In some cases, the drug may cause severe immunosuppression, leading to bone marrow failure and possible life-threatening infections.
Other Side Effects
There are more serious side effects of Cytoxan, though they are less common. These include toxicity in certain organs in the body, like the bladder and kidneys. Toxicity can cause bleeding and bladder infections. In some patients, toxicity in the heart has also been reported. This can lead to heart infections, congestive heart failure, and arrhythmias. Pulmonary infections and respiratory failure are also possible.
Cyclophosphamide can cause serious birth defects, so it is contraindicated for women who are pregnant or may become pregnant.
The Risk of Developing Other Cancers
Long-term treatment with cyclophosphamide significantly increases the risk of developing secondary cancers. Some secondary cancers that have been reported include leukemia, lymphoma, sarcoma, thyroid cancer, myelodysplasia, and urinary tract caner. Preventing and treating bladder infections can help prevent secondary bladder cancer. Developing a secondary cancer is less of a concern for mesothelioma patients because risk is balanced by the benefit.
Cyclophosphamide Chemotherapy Combinations for Pleural Mesothelioma
While Cytoxan is not FDA approved for for treating mesothelioma, it has been used during clinical trials to determine safety and effectiveness. Some results are promising. Others show poor results, however research is ongoing.
One study involved 47 patients with pleural mesothelioma given radiation therapy. Some patients were then given chemotherapy with a combination of cyclophosphamide and doxorubicin. Others in the trial only received radiation therapy. Results showed those patients receiving the combination of chemotherapy drugs saw reductions in tumor size. These patients had an average survival time of 13 months.
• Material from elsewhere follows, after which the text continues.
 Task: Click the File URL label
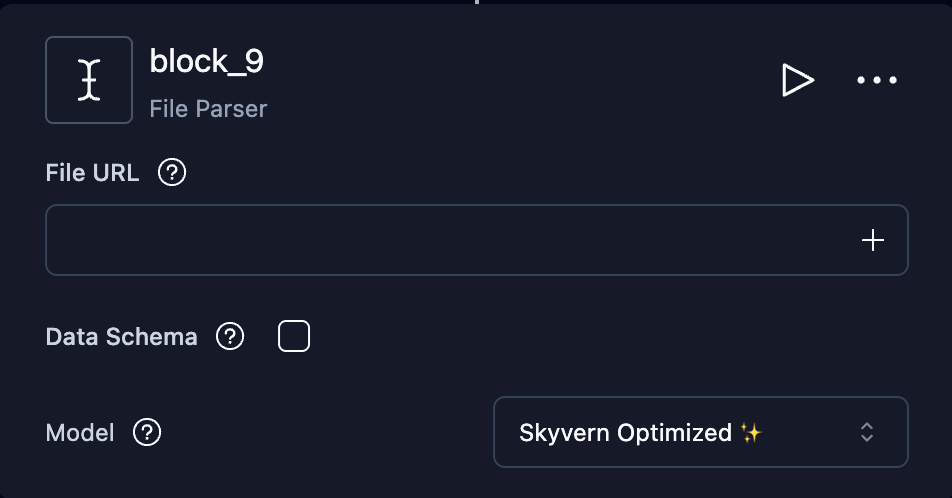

The survival time of patients who did not receive the chemotherapy drugs was only six months.
In another study, patients were given a triple combination of chemotherapy drugs. This combination included cyclophosphamide, doxorubicin, and platinum-based drugs, like cisplatin or carboplatin. Unfortunately, this combination did not prove successful. The progression-free survival time, the time from treatment until the cancer began to spread again, was less than two months. This is compared to 12 months for mesothelioma patients treated with the platinum-based drugs and pemetrexed, another chemotherapy drug.
Mixed results notwithstanding, there are currently several clinical trials ongoing, near completion, or recruiting participants, that are using cyclophosphamide to treat pleural mesothelioma. One trial is using the drug in combination with surgery and other drugs to reduce tumor size. Another trial is using it with an experimental immunotoxin drug called SS1P. Yet another trial is combining cyclophosphamide with vaccine therapies. Many of these studies are recruiting eligible mesothelioma patients. These trials lead the way in treatment, providing patients with access to experimental new treatments.
Cytoxan is an old chemotherapy drug but is finding new life in treating conditions like mesothelioma. Proven for decades to help treat certain cancers, now cyclophosphamide is being tested with the most difficult types of cancer, including mesothelioma. While there are serious concerns, risks, and side effects, there is also a potential with this drug, especially when combined with other treatments.